Esempio di valutazione sul campo per un grande laboratorio
Ad esempio, si consideri un laboratorio di 500 m² con struttura in metallo e diversi ventilconvettori disposti lungo il perimetro. Dopo che il sistema ha funzionato a sufficienza per raggiungere la stabilità, vengono effettuate rilevazioni della temperatura in più punti della zona occupata.
Un impianto idronico ben bilanciato dovrebbe presentare una differenza di temperatura molto contenuta tra il centro del laboratorio, gli angoli più distanti e le aree vicino alle postazioni di lavoro. Se un angolo rimane significativamente più freddo, la soluzione consiste spesso nel bilanciare la portata, regolare la direzione dei ventilconvettori, aggiungere un emettitore o migliorare l’isolamento intorno a porte e pareti.
Questo tipo di verifica sul campo risulta più utile rispetto alla semplice indicazione di un singolo valore di potenza termica dell’unità di riscaldamento.
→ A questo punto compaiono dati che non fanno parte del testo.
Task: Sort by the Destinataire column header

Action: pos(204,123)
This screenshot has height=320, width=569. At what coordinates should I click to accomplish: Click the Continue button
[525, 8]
Il risultato finale dipende dalla capacità termica del riscaldatore, dalla portata della pompa, dal tracciato delle tubazioni, dall’isolamento, dalle perdite d’aria, dalla posizione degli emettitori e dalle impostazioni del sistema di controllo.
Come il riscaldamento idronico si confronta con altri metodi
Confronto con i riscaldatori a ventilazione forzata: i riscaldatori a ventilazione forzata possono riscaldare un ambiente rapidamente, ma possono generare correnti d'aria, rumore e accumulo di calore a livello del soffitto negli edifici alti. I sistemi idronici possono distribuire il calore in più punti, con minor dipendenza da un unico flusso d'aria potente.
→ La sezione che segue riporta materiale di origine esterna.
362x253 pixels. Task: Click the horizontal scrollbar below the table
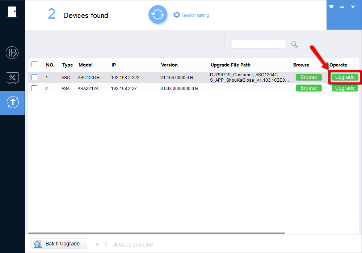156,233
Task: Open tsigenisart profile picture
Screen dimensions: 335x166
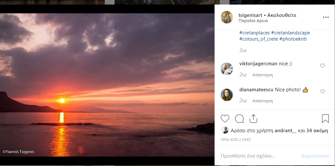Action: pos(227,17)
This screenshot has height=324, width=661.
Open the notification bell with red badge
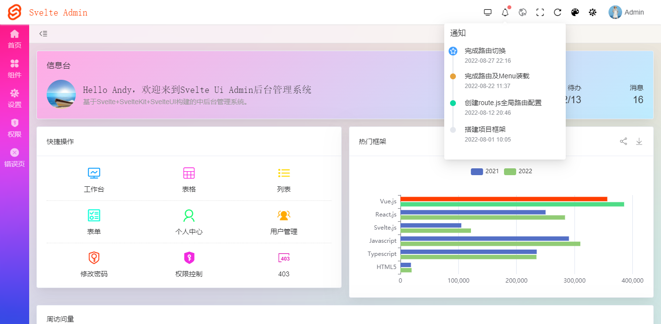505,12
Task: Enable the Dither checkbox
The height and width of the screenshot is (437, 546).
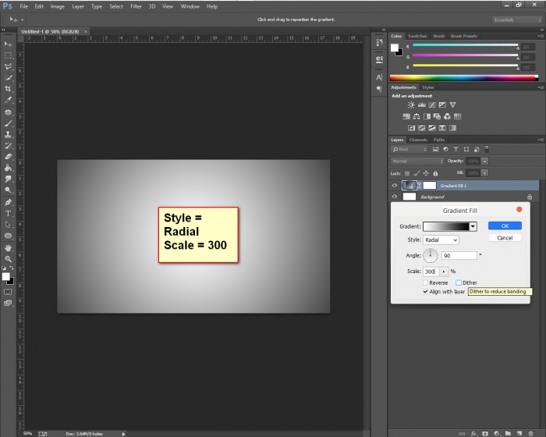Action: tap(459, 282)
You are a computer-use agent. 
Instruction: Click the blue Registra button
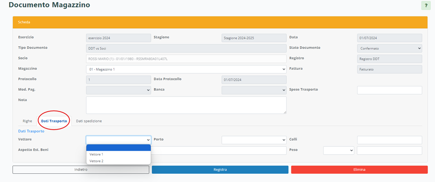click(x=220, y=170)
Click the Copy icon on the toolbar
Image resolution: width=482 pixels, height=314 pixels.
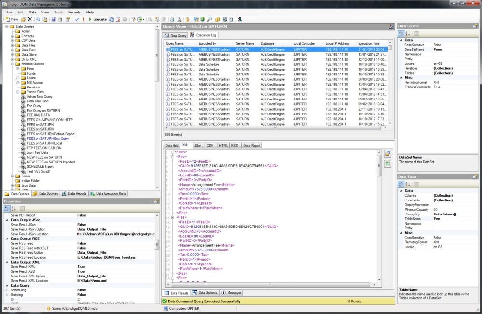click(38, 19)
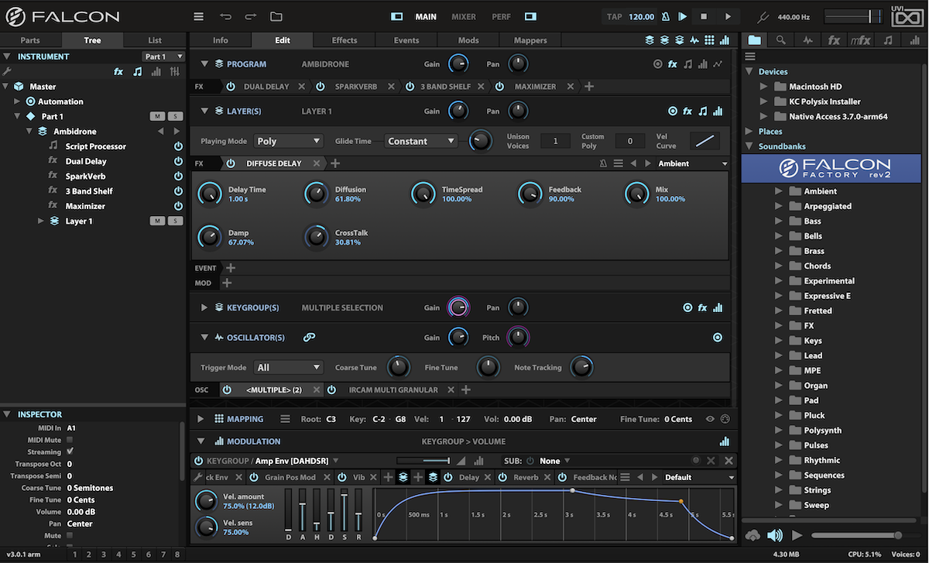The width and height of the screenshot is (929, 563).
Task: Click the fx icon in the browser toolbar
Action: [x=834, y=39]
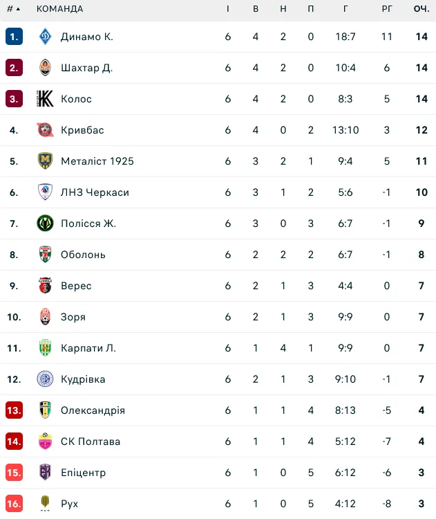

Confronto con i riscaldatori a raggi infrarossi: i riscaldatori a infrarossi possono essere efficaci per zone mirate, ma il loro effetto dipende dalla visibilità diretta. Gli emettitori idronici possono essere installati in diverse aree per garantire una distribuzione del calore più uniforme.
Confronto con i riscaldatori elettrici o a propano portatili: i riscaldatori portatili sono utili per il riscaldamento temporaneo o locale, ma di solito non risolvono il problema dell'equilibrio termico dell'intero edificio. I sistemi idronici sono più adatti per un riscaldamento programmato e prolungato di ambienti più ampi.
Vantaggi per tubazioni lunghe e zone multiple
Gli ambienti di grandi dimensioni richiedono spesso la distribuzione del calore su lunghe distanze. Tubazioni per liquido refrigerante isolate possono trasportare il calore fino a emettitori distanti con perdite relativamente basse rispetto a grandi condotti d’aria, soprattutto quando il percorso delle tubazioni è progettato correttamente.
Percorso flessibile: le tubazioni possono aggirare ostacoli e passare attraverso aperture più piccole rispetto ai condotti d’aria. Questa caratteristica risulta particolarmente utile in officine, serre e edifici in cui l’installazione di grandi canalizzazioni risulta difficoltosa.
Controllo multi-zona: collettori e valvole di bilanciamento consentono di fornire quantità diverse di calore a zone differenti. Uffici, aree di lavoro, locali di stoccaggio e zone di coltivazione possono essere controllati in modo più preciso.
Maggiore facilità di manutenzione: quando il sistema include manometri, valvole, punti di spurgo e unità a ventilconvettore facilmente accessibili, gli operatori possono regolare e mantenere il sistema senza dover effettuare interventi strutturali rilevanti.
I riscaldatori idronici sono efficaci per ambienti di grandi dimensioni perché diffondono il calore attraverso un circuito liquido controllato, anziché affidarsi a un unico punto di emissione di aria calda. Con un’adeguata collocazione degli emettitori, il bilanciamento del flusso, l’isolamento termico e la verifica sul campo delle temperature, essi possono garantire un comfort più uniforme in ambienti ampi e difficili da riscaldare.